§ Extracted data:
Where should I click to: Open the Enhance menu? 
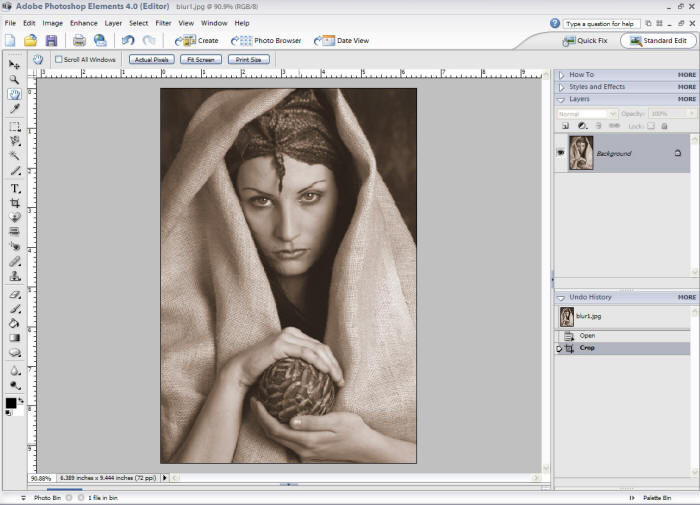83,22
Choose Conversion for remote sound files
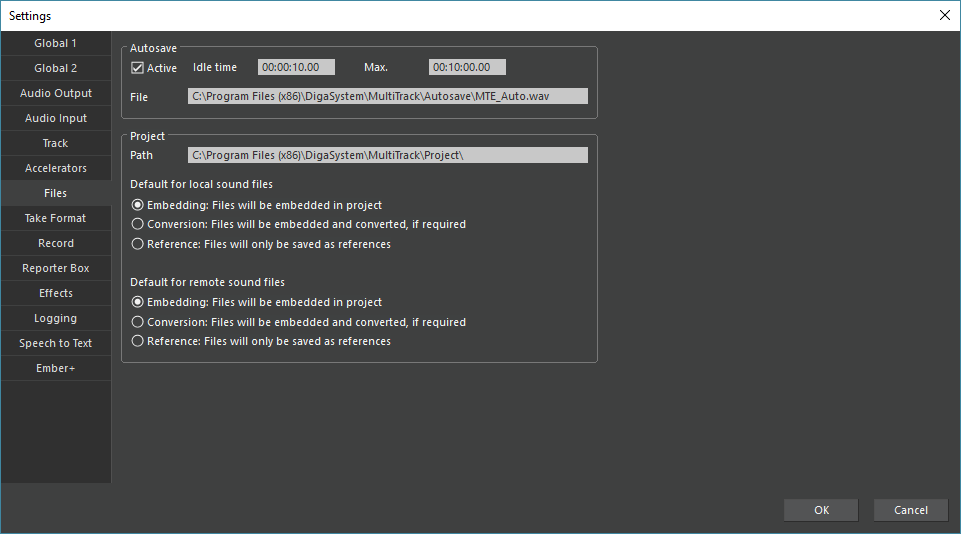 click(x=138, y=322)
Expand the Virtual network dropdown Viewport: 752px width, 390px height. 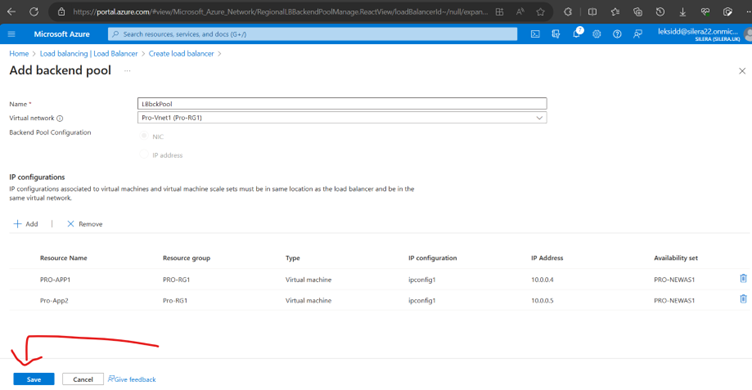(342, 118)
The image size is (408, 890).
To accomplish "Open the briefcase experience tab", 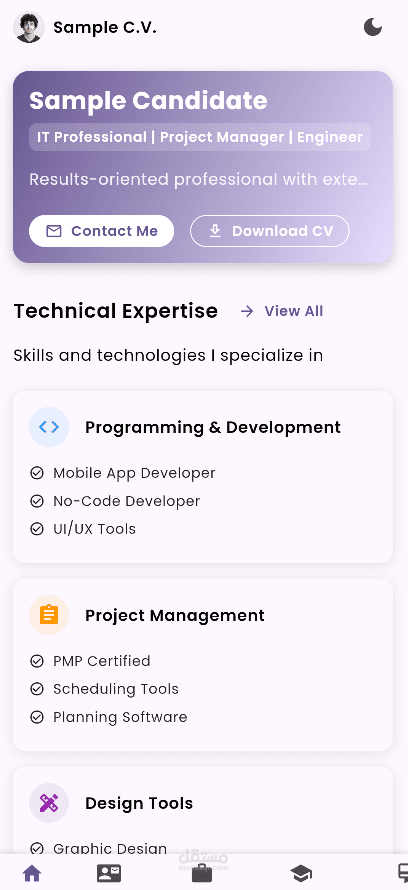I will [201, 874].
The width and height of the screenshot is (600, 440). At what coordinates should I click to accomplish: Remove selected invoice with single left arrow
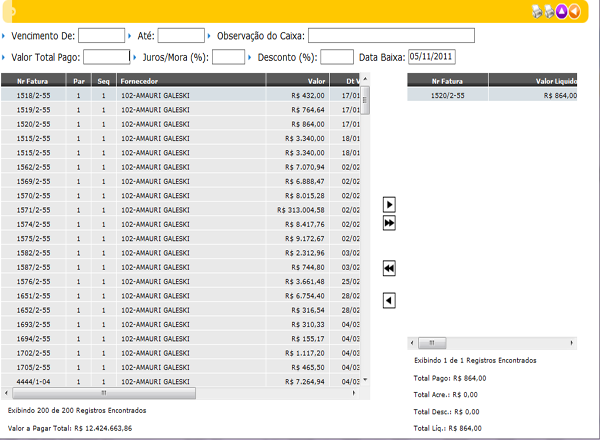(x=389, y=300)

§ Exercise objective: Copy nothing but the lines from the line that contains "The width and" through the end of the listing, exactly, and keep pictures out of it.

§ Solved exercise:
The width and height of the screenshot is (600, 440). At what coordinates should I click to accomplish: Remove selected invoice with single left arrow
(x=389, y=300)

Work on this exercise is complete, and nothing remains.